## Yang Diharapkan
Lanjutkan bacaan tentang sejarah Keraton Surabaya di bawah ini, mulai tepat setelah kalimat terakhirnya.

## Bacaan untuk Ditinjau
--*--

Meski beberapa kali mengalami perbaikan dan sekali perpindahan, namun masjid Kemayoran masih eksis bagi warga Surabaya. Hingga kini, beragam kegiatan umat Islam pun masih berlangsung di sana.

Sekelumit Kisah Kawasan Keraton Surabaya hingga Jejak Peradabannya

keraton surabaya Kantor Pos Kebonrojo yang dulu pernah jadi bagian dari Keraton Surabaya (Foto: Setiadarma Wisnu)
Sebelum memperoleh sebutan kota metropolis, ibu kota Jatim, hingga kota pahlawan, Surabaya pernah menjadi sebuah kabupaten atau kadipaten. Surabaya pernah mempunyai sebuah keraton.

Namun, keraton yang dimaksud tak seperti keraton di daerah lain yang memiliki raja, selir, hingga abdi dalem. Di Surabaya, keraton kala itu difungsikan untuk pelantikan, acara kenegaraan, dan tempat ngantor para pejabat atau petinggi kala itu.

"Kalau letak keraton di Tugu Pahlawan itu benar, jadi itu (lokasi) lebih tua dan sebelum pindah, itu sekitar 1700-an, karena kan ada pembangunan gedung pengadilan Raad Van Yustisi, kemudian kantor gubernur," kata Nanang Purwono, pegiat sejarah Begandring Soerabaia kepada detikJatim, Kamis (9/3/2023).

Nanang mengatakan Surabaya adalah kabupaten yang sebelumnya berupa kadipaten atau istilah bagi rumah dan kantor bupati di Surabaya. Bukti konkret perihal tersebut adalah adanya gedung-gedung peninggalan Kabupaten dan makam para bupati Surabaya yang diklaim otentik.

Soal letak Gedung Kabupaten Surabaya di Jalan Gentengkali 85, Surabaya, Nanang menyatakan lokasi itu memang dulunya sebagai gedung Kabupaten Surabaya. Dulu, pada sisi belakang bangunan, letak perkantoran.

"Di belakangnya untuk urusan administrasi dan kediaman bupati yang sedang menjabat," sambungnya.

Saat ini, bekas gedung Kabupaten Surabaya menjadi kompleks Taman Budaya Jatim sedari 13 Oktober 1973. Gedung tersebut dibangun pada 1914 sampai 1915 sebagai kantor kepala daerah pribumi (regent) di era Hindia Belanda dan dijabat Walikota asal Eropa, Burgermeester.

Nanang menerangkan ada 2 struktur pemerintahan di awal abad 20, yakni Eropa yang dipimpin Walikotamadya (Burgermeester) dan Pribumi yang dipimpin Bupati (Regent). Sayang, bentuk pemerintahan Kabupaten Surabaya raib. Lalu, bentuk pemerintahan Kota baru berkembang dan terus berjalan sampai saat ini.

"Untuk petunjuk pernah adanya kepala daerah di Surabaya (Bumiputera dan Eropa), bisa dilihat makam para bupati Surabaya atau Regents van Soerabaja di kompleks pemakaman kuno Ampel, Bibis, Peneleh, dan Boto Putih," imbuhnya.

--*--

## Daftar Data
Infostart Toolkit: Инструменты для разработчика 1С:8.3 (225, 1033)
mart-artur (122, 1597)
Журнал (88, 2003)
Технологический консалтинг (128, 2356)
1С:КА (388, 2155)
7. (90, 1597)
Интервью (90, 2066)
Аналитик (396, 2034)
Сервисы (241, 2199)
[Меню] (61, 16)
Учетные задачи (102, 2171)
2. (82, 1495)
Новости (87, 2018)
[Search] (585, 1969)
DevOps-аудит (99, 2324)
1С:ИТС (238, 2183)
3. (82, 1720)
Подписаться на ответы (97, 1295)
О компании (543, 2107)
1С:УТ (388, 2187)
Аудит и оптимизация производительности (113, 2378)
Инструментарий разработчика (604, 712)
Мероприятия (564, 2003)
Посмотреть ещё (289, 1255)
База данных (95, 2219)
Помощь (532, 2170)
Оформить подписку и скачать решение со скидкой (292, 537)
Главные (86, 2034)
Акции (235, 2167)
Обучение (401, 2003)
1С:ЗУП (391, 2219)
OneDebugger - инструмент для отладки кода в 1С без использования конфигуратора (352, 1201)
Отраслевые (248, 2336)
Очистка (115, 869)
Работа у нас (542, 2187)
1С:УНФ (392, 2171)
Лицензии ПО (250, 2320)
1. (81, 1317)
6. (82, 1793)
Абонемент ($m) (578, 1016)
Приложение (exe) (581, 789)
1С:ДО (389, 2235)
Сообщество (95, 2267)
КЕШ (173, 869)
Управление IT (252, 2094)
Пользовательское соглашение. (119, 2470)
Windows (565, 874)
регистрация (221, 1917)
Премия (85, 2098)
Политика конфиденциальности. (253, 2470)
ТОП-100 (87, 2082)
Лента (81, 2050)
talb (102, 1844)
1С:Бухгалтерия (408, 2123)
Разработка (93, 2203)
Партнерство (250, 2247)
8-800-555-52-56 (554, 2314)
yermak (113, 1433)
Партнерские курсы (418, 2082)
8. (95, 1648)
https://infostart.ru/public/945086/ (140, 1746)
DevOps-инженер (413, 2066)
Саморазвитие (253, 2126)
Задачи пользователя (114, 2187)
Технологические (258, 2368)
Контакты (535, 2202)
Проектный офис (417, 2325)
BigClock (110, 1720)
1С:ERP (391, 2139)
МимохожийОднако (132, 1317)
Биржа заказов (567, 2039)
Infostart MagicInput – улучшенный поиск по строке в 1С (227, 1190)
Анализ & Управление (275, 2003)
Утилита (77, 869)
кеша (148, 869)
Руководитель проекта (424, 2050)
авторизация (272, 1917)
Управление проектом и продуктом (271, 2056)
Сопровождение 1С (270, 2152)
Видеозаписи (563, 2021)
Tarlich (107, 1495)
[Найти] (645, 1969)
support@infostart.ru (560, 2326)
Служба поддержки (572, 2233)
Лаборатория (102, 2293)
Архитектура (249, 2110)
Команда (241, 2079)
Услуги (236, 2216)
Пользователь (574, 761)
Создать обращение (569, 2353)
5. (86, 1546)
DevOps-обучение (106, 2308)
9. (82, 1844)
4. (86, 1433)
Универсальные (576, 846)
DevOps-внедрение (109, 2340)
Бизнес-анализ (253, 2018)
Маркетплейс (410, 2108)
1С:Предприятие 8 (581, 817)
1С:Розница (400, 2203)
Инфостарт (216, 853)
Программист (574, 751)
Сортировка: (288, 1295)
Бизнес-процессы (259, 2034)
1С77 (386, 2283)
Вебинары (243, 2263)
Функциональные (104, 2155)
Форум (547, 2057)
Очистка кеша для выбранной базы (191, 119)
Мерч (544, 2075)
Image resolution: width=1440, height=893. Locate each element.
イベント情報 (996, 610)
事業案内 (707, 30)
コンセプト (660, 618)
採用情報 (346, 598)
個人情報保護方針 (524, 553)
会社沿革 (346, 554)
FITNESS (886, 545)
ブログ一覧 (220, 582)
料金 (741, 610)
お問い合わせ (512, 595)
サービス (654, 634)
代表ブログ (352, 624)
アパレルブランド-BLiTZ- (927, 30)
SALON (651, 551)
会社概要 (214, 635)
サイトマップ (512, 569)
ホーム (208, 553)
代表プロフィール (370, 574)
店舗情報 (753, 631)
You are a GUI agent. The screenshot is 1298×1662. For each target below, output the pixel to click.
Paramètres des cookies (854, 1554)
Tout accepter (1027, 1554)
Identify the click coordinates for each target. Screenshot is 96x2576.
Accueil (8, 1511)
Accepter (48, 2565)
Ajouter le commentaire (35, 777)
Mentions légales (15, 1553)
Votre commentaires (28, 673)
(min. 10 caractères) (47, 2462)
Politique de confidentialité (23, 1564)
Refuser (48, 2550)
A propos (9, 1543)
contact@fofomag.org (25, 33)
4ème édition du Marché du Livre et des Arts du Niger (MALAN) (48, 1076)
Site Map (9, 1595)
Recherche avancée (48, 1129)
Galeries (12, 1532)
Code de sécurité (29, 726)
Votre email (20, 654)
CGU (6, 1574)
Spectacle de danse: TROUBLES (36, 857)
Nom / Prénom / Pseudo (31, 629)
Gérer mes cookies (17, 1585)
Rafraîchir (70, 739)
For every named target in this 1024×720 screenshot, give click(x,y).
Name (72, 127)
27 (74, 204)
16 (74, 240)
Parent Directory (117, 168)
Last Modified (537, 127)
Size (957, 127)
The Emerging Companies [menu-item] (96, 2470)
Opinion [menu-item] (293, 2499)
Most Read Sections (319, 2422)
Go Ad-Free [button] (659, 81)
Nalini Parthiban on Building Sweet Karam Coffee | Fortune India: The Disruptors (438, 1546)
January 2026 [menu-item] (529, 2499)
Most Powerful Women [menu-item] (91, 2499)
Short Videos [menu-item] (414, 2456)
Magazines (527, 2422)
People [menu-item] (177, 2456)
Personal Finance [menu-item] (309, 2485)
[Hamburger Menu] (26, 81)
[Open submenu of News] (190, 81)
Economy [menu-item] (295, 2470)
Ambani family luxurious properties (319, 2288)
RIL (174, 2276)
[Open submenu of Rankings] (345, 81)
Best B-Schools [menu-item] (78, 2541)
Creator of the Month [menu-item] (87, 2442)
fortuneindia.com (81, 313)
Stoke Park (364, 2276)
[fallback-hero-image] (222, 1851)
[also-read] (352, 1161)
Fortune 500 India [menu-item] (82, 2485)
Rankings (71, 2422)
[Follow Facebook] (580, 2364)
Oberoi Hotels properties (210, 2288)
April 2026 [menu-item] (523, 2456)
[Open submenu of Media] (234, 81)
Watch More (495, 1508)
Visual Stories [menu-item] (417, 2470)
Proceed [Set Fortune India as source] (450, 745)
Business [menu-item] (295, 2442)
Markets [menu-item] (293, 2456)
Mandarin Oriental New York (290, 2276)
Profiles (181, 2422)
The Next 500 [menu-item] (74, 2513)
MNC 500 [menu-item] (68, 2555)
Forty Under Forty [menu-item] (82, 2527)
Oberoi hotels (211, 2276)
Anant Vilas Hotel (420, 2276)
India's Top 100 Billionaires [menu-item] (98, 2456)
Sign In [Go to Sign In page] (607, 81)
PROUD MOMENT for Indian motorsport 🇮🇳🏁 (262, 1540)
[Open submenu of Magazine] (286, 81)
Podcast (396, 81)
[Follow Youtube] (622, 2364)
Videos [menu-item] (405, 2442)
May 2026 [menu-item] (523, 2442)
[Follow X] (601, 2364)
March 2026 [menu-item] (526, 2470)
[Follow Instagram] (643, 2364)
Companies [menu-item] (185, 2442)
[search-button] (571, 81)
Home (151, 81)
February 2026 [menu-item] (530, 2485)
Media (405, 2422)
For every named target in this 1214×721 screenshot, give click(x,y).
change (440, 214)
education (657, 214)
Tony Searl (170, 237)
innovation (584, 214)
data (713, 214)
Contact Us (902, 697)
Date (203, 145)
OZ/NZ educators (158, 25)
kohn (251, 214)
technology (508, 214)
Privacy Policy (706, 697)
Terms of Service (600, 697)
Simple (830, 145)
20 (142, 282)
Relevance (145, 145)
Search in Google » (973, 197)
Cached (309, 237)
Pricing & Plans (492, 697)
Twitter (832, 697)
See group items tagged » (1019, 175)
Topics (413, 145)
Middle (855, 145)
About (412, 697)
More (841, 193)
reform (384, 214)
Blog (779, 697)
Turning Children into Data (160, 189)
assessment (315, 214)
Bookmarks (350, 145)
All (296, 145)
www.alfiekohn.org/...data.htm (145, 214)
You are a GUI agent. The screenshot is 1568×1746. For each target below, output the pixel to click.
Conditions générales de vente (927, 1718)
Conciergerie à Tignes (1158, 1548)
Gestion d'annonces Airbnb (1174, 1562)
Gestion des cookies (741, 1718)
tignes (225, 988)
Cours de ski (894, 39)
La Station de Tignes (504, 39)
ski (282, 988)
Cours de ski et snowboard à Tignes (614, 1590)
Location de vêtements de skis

--*--

## Hasil Latihan
Pada abad 19, kantor Kabupaten Surabaya berada di Kebon Rojo yang dulu bernama Regentstraat. Letaknya, masih dalam kawasan Kemayoran Surabaya.

Gedung Kabupaten di kawasan tersebut disertai dengan masjid, alun-alun, dan Kampung Kauman. "Dulu kan ada 2, untuk bupati Kanoman dan Kasepuhan," ujar mantan pewarta televisi swasta di Surabaya itu.

Nanang memastikan letaknya pun masih sama. Kendati, alun-alun di tengah sudah menjadi halaman untuk masjid, yang lokasinya berada di sisi barat alun-alun. Sedangkan, pada sisi belakang, terdapat Kampung Kauman yang kini menjadi Kemayoran Kauman.

Di kediaman Bupati Surabaya itu lah, sambung Nanang, kerap dijadikan lokasi untuk pelantikan para bupati Surabaya. Pun dengan bupati bupati di wilayah Karesidenan Surabaya.

"Dalam sistem pemerintahan kolonial saat itu, setiap daerah ada bupati sebagai kepala daerah tradisional dan Asisten Residen sebagai perwakilan Residen yang berkedudukan di Ibu Kota Karesidenan, Surabaya," paparnya.

Surabaya kala itu memiliki kepala daerah yang dijabat residen dan bupati. Hingga kini, di dalam kantor Gubernuran di Jalan Pahlawan, masih ada sebuah prasasti yang mencatat nama-nama Oost Java Gouverneur atau Gubernur Jawa Timur zaman dulu.

Sementara, untuk nama-nama jalan di sekitarnya, seperti Jalan Maespati, Kepatihan, dan lain sebagainya, menurutnya dulu digunakan sebagai tempat tinggal para perangkat pemerintahan kala itu.

"Luas dan lebar arealnya selebar jalan Kebon Rojo, diukur mulai batas jalan Veteran (timur) sampai jalan Kepanjeng (barat), itu terus membujur ke utara sampai Gereja Santa Perawan Maria," terangnya.

Saking megahnya, pada komplek Ndalem kala itu tersedia kandang gajah. Menurut Nanang, gajah saat itu menjadi alat transportasi bupati dan para tamu istimewa saat kegiatan kenegeraan.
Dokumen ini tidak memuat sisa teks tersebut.